**INPUT ROWS:**
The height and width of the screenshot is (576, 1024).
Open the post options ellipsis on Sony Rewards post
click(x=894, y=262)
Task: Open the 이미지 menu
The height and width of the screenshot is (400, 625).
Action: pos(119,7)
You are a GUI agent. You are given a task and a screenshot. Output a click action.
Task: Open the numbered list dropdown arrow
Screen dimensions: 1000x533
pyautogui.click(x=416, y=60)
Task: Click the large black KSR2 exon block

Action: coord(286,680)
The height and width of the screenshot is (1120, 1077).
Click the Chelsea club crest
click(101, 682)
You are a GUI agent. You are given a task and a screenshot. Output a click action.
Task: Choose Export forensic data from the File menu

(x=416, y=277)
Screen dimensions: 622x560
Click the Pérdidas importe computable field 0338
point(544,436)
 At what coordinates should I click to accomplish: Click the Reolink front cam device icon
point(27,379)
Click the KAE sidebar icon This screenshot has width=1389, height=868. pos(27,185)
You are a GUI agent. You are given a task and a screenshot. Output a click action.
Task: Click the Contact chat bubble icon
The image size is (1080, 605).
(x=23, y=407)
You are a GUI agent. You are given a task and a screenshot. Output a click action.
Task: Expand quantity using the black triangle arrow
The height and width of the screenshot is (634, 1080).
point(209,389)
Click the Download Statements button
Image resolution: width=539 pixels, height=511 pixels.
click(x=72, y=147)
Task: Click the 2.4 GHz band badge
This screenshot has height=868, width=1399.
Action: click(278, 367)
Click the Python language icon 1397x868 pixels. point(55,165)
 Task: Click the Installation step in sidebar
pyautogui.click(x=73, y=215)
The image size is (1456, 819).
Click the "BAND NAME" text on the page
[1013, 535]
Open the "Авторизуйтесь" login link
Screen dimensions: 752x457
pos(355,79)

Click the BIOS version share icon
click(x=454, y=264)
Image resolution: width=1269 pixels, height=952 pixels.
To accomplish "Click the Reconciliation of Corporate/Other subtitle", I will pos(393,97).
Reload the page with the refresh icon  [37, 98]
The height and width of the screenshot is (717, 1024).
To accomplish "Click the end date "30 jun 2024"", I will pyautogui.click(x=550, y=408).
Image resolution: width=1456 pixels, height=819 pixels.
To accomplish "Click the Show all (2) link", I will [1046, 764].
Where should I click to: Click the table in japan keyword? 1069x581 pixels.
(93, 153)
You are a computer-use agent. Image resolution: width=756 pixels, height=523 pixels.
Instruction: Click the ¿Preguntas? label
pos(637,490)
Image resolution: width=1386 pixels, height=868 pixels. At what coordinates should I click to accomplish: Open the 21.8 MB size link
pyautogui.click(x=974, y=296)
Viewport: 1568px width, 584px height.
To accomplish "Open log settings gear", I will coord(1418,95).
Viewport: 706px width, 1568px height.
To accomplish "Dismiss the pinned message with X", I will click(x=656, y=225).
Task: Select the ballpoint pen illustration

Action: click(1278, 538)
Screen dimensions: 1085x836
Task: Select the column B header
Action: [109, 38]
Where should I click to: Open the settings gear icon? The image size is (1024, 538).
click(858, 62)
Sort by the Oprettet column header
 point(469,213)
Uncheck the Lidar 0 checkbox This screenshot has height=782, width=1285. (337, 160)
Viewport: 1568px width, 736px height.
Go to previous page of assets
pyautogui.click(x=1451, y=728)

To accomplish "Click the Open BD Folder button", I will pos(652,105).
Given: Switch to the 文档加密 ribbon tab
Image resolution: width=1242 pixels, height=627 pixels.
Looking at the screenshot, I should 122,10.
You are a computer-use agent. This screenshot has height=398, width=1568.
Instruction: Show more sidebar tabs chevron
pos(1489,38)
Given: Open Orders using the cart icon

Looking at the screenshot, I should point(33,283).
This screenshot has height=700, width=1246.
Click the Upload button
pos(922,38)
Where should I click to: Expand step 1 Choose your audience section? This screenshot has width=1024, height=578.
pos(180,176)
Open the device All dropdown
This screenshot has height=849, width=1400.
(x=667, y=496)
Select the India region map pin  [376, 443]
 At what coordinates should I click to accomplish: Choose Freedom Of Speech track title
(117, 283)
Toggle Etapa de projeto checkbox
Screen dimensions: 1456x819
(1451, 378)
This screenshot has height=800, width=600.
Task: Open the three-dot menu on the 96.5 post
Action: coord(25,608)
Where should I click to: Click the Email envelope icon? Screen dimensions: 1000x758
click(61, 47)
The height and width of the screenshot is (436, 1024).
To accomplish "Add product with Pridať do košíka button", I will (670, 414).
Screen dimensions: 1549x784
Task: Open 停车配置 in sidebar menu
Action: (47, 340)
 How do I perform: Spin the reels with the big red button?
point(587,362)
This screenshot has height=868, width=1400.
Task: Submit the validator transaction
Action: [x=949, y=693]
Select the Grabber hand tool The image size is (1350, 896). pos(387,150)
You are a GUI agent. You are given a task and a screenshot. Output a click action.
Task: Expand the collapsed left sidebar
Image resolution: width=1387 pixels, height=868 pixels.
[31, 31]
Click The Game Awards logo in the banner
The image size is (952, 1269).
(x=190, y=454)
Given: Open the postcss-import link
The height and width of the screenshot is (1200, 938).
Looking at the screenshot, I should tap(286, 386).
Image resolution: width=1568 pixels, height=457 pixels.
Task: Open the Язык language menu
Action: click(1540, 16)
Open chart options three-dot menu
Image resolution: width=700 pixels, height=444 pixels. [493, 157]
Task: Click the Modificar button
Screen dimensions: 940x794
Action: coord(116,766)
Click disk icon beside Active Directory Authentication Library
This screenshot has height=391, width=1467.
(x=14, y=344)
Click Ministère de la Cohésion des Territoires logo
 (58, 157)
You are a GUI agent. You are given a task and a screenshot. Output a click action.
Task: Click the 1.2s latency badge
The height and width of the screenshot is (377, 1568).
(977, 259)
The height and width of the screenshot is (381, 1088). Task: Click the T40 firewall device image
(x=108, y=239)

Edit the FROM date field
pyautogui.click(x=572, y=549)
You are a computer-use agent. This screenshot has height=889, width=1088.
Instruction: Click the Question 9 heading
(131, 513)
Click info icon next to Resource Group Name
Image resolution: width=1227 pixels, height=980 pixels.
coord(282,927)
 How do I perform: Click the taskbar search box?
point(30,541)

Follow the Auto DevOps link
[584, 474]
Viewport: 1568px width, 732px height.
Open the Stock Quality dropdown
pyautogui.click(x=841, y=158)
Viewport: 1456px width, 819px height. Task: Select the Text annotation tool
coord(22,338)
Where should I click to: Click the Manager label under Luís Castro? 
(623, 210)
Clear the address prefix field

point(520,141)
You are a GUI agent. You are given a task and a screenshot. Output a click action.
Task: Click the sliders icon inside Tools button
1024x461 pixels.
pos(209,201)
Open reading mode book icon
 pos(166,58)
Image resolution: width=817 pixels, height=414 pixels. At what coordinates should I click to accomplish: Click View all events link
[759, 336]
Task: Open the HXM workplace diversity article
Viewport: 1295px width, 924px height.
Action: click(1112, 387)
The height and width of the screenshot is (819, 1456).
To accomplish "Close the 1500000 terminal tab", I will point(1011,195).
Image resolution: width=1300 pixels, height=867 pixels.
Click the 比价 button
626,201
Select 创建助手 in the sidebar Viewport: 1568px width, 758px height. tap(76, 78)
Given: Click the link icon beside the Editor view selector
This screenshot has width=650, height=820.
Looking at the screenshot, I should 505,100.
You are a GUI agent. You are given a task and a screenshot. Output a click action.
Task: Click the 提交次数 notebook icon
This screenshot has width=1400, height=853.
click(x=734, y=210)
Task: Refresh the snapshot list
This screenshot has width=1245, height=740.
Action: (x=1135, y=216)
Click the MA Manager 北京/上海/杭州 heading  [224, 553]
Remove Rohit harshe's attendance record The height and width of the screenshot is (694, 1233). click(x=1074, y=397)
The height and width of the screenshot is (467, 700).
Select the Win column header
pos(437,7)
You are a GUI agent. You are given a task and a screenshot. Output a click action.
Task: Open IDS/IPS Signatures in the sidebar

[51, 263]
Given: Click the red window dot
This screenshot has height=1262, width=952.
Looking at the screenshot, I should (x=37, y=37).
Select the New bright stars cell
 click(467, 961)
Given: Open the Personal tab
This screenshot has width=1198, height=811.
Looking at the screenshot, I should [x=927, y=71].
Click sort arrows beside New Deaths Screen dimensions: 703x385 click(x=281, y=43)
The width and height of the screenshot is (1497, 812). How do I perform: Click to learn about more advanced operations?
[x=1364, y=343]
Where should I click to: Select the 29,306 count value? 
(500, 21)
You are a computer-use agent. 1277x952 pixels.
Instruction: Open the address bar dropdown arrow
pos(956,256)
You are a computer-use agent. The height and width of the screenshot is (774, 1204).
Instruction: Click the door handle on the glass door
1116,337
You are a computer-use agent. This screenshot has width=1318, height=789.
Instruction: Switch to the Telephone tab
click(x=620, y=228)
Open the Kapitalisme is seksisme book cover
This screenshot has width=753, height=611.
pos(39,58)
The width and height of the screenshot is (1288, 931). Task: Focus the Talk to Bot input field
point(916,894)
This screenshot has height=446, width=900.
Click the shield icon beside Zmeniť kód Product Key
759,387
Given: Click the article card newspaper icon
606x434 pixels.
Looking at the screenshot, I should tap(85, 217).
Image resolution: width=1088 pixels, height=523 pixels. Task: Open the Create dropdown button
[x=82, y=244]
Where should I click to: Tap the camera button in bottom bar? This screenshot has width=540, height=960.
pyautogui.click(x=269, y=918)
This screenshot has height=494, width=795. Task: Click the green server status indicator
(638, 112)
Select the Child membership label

**STATED PROBLEM:**
Please lay out the data between the lines holding "Where should I click to: Click the table" and "I will coord(1418,95).", inclusive, as a two-column CSV with the headers text and answer. Give each item its own row, and put each field in quotes with line breaks turned into spaces.

**FINISHED ANSWER:**
text,answer
"Where should I click to: Click the table in japan keyword? 1069x581 pixels.","(93, 153)"
"You are a computer-use agent. Image resolution: width=756 pixels, height=523 pixels. Instruction: Click the ¿Preguntas? label","pos(637,490)"
"Image resolution: width=1386 pixels, height=868 pixels. At what coordinates should I click to accomplish: Open the 21.8 MB size link","pyautogui.click(x=974, y=296)"
"Viewport: 1568px width, 584px height. To accomplish ""Open log settings gear"",","I will coord(1418,95)."